Pas le souvenir de son empire passé. Preuve : l'affluence annoncée à la 18e édition des jeux du Commonwealth. Face à l'ampleur de cet événement, les Jeux de la Francophonie - 6e édition au Liban en 2009 - semblent modestes . Au sein des 53 pays du Commonwealth, des micro-États comme les îles St Kitts et Nevis voisinent avec l'Afrique du Sud, la Zambie, ou l'Inde. Ces jeux anglophones mobilisent 1 500 officiels pour accompagner quelque 4 500 athlètes venus de plus de 70 nations pour s'affronter dans 24 disciplines, de l'aviron au hockey sur gazon.
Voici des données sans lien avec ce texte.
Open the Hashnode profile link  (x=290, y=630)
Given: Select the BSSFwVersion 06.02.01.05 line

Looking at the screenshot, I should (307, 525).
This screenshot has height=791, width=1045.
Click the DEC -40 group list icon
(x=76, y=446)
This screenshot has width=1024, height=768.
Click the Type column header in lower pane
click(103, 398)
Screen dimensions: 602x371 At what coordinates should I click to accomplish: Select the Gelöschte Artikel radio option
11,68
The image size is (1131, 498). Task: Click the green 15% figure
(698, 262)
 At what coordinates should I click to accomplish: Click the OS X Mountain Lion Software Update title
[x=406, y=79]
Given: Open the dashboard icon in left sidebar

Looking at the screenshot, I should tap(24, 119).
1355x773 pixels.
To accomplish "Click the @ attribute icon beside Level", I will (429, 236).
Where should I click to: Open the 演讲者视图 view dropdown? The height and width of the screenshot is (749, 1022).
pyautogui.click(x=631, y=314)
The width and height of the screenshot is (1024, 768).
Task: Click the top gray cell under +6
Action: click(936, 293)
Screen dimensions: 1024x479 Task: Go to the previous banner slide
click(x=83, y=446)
Là, la flamme olympique est remplacée par le Bâton de la Reine où se love un message d'Elisabeth II, lu lors de la cérémonie d'ouverture. La royale missive a voyagé depuis le palais de Buckingham jusqu'à l'Australie à travers tout le Commonwealth, soit près de 17 000 kilomètres. La référence au passé impérial de la Grande-Bretagne n'est pas un abus de langage : de 1930 à 1950, le nom officiel des rencontres était : Jeux de l'empire britannique. Il est devenu, en 1978, Jeux du Commonwealth. Inutile de rappeler l'intérêt économique de ce genre de rassemblement. Des pays comme le Canada, les Seychelles ou l'archipel de Vanuatu l'ont bien compris qui participent à la fois aux Jeux du Commonwealth et de la Francophonie pour favoriser la création ou l'amélioration d'infrastructures et d'installations sportives.